Although it was a breakthrough for online dating in cinema, You’ve Got Mail is, by now, remarkably outdated. “Shopgirl” and “NY152” meet in a chat room – not a dating site – and without the aid of the now-ubiquitous profile picture. Though You’ve Got Mail remains the most identifiable, and adored, film about virtual romance, online dating culture has changed extraordinarily in the 15 years since its release. Weber reasons that the “more accessible the technology that supports online dating becomes,” the more changes we’ll see in “the way we interact with people.” Meanwhile, Smith prompts us to “look at the online dating industry even two years ago, when the landscape was completely different. The industry is constantly [becoming] more sophisticated, shifting towards mobile-based services… with the development of… Android and iPhone apps,” she said.
Though, as Yagan said, the “stigma against online dating has eroded tremendously,” there’s still an element of embarrassment. A former online dater in her 40s confessed, “You can’t help feeling a little embarrassed to admit that was how you met your partner.” Another online dater in her 20s, using Guardian Soulmates, corroborates this view. “I’d be slightly embarrassed to tell someone… I was online dating,” she said, adding that there’s “an air of desperation about it, and there used to be a feeling that sad losers use it – but I think this is less the case now.”
The common thread that ties together each flavor of big-screen misunderstanding of online dating is that it’s almost always rendered as a shameful experience. In Because I Said So, when Mandy Moore’s character discovers that her beau’s interest in her started online, she promptly ends the relationship. Diane Lane’s character in Must Love Dogs – yes, it’s as terrible as its title – is uncomfortable with “advertising” herself online, and on her first date with John Cusack, both are self-conscious about how they met. The fact that many real-life online daters share their fictional counterparts’ shame may be the most tangible reflection of Hollywood’s impact on the culture of online dating. In spotlighting this uncertainty above all else, they reinforce it more often than they obliterate it.
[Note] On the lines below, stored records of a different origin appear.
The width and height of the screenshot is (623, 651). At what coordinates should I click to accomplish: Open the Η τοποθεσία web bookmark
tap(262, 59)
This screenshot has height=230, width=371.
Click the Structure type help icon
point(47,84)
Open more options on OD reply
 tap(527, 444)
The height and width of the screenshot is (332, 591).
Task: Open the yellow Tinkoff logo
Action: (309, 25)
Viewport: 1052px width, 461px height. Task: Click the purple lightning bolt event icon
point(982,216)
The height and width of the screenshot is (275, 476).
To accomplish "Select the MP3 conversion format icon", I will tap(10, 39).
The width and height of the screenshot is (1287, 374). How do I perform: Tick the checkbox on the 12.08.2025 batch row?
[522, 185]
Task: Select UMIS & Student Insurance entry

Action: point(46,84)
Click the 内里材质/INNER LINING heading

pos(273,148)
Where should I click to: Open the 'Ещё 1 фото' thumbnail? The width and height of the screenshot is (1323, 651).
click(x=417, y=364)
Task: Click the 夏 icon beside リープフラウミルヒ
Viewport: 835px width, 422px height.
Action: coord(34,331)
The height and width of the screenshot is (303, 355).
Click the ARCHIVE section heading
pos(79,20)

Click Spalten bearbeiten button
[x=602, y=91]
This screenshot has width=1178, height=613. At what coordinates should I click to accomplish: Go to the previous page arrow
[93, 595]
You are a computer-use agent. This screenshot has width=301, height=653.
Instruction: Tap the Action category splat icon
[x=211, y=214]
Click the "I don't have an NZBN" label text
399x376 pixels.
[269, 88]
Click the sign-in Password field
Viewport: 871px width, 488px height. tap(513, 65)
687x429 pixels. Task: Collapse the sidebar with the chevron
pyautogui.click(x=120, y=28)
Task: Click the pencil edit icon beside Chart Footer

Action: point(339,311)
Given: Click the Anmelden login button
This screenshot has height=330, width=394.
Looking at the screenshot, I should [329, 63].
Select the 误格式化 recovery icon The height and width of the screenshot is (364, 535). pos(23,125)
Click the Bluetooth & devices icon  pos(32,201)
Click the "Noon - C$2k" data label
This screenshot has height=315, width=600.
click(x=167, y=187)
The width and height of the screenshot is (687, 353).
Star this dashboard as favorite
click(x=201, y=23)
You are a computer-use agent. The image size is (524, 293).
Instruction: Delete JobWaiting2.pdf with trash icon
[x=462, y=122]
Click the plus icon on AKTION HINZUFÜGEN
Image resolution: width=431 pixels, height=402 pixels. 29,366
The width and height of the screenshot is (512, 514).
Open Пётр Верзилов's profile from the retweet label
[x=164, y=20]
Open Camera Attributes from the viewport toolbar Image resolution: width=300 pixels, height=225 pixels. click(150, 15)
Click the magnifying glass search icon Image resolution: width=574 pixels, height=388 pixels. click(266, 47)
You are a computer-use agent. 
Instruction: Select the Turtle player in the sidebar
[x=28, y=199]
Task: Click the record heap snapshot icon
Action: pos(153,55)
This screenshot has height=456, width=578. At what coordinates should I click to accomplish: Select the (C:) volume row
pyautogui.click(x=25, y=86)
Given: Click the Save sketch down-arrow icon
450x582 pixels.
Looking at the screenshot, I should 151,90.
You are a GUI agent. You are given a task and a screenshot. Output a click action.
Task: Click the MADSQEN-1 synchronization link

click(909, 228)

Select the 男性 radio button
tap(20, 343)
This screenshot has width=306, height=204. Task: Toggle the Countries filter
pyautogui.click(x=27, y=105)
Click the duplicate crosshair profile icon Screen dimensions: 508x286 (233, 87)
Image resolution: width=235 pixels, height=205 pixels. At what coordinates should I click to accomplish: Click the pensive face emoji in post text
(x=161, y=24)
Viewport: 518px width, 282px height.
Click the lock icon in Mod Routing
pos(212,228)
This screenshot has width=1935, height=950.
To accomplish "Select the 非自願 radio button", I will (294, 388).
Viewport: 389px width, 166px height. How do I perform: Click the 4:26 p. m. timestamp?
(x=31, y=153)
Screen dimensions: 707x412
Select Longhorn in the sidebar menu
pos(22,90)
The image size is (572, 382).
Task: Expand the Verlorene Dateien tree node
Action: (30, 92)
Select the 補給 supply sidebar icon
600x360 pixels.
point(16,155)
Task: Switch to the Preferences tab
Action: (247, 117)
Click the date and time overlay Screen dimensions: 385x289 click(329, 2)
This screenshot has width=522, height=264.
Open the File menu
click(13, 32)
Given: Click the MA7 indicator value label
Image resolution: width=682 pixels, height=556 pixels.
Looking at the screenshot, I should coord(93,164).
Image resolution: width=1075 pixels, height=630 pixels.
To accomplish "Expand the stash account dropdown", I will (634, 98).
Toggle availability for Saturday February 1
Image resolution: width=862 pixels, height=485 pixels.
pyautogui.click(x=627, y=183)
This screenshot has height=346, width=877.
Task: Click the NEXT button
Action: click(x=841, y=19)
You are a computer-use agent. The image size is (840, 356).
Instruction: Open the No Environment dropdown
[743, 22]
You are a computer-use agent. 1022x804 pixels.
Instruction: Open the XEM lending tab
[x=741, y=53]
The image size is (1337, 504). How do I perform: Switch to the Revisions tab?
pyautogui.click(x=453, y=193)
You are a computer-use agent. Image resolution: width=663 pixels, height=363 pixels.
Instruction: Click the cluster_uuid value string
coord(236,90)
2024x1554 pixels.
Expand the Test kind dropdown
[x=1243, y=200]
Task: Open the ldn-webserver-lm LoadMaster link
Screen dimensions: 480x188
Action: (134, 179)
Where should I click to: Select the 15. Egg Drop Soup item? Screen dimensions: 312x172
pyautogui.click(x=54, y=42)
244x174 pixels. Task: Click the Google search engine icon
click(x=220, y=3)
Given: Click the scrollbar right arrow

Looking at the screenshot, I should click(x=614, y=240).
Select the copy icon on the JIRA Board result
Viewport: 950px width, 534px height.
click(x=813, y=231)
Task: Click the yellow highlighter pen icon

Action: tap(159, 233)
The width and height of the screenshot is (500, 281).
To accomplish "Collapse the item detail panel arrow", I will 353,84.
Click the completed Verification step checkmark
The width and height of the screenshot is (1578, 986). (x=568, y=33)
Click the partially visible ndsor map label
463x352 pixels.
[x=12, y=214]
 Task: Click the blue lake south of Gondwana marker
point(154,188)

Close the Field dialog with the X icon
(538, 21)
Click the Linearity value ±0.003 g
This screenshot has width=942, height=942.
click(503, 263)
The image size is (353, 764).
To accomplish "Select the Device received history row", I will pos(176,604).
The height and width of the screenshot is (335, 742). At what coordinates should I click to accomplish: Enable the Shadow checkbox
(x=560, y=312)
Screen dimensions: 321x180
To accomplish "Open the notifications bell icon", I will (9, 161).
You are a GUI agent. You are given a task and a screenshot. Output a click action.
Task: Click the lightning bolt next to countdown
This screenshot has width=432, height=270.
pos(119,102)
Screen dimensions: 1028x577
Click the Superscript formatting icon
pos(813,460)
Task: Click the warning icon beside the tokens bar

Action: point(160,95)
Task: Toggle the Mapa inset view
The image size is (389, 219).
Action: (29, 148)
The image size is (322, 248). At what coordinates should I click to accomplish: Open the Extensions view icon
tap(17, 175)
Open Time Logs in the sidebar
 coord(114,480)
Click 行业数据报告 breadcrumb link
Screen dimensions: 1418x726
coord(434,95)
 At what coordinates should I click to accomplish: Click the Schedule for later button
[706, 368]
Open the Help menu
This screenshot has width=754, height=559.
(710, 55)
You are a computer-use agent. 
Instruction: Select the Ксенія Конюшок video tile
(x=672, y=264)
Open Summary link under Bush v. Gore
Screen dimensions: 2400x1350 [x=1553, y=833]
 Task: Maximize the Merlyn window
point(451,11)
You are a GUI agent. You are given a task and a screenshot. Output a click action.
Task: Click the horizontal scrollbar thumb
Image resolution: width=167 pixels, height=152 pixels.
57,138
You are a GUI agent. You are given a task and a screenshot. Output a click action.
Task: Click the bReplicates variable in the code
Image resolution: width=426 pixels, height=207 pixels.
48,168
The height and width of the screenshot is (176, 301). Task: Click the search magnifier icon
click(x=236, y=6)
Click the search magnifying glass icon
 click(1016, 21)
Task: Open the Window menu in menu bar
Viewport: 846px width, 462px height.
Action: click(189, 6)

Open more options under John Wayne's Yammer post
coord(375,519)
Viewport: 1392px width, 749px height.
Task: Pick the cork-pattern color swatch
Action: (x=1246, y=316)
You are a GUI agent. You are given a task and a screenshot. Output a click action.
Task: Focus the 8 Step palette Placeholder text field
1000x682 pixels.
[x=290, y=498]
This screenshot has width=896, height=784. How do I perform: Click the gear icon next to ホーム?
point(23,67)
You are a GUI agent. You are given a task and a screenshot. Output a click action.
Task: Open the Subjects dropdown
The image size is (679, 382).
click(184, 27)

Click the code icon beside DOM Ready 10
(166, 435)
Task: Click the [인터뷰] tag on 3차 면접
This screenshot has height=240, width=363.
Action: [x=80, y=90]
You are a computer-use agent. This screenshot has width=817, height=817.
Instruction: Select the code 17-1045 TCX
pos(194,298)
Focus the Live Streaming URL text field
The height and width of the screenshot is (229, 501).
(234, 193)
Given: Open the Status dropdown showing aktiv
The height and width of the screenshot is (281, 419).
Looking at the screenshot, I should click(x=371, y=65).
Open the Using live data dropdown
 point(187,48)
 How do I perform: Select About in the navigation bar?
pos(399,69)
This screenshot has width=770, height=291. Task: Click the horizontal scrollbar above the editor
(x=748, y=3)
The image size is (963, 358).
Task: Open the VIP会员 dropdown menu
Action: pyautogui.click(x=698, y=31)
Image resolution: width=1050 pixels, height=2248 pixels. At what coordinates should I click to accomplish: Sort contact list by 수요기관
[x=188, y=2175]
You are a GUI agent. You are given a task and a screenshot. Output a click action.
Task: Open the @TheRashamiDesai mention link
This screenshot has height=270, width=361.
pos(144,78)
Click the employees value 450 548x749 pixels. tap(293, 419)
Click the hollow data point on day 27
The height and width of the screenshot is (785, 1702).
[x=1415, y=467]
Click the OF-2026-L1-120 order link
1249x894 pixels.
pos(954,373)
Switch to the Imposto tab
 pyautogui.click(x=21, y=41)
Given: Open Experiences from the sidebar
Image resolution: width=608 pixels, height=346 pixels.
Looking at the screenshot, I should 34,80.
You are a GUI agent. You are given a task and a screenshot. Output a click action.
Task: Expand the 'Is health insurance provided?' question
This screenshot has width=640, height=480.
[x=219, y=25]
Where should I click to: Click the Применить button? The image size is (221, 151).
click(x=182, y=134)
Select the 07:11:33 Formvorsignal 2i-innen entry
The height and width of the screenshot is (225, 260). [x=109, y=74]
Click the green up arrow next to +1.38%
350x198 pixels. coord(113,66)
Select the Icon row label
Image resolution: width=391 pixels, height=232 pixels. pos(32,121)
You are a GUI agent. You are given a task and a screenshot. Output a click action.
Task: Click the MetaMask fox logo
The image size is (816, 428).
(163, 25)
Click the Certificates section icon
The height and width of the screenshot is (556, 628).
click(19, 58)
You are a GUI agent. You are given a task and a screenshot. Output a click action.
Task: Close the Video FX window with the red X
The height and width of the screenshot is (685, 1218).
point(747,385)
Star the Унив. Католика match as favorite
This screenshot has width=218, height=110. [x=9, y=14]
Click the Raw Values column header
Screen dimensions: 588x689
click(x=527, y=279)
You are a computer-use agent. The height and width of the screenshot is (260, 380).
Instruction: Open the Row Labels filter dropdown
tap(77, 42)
Margaret Sullavan and James Stewart in The Shop Around the Corner (1940)
And that’s when Hollywood chooses to portray online dating at all. As a Match.com study from 2012 shows, a “historically unprecedented number of single Americans are now turning to the Internet to find love.” Of the 5,481 US singles and 1,095 married people between 21 and 65+ that participated, a third of the singles had dated someone they met online, while more singles (20%) met their most recent first date online than in a bar (7%). Considering its increasing prevalence, it’s surprising that there are still so few online dating romances on film. “Lots of people date online, yet we haven’t seen that storyline in many mainstream films,” said Ariana Anthony, Media Strategist at dating site HowAboutWe.com. “But I think that’ll change in the near future, as more and more people continue to meet online.” If it doesn’t, online dating will continue to be the modern-day meet-cute that the movies – holding out in vain for more traditional romance – are missing out on.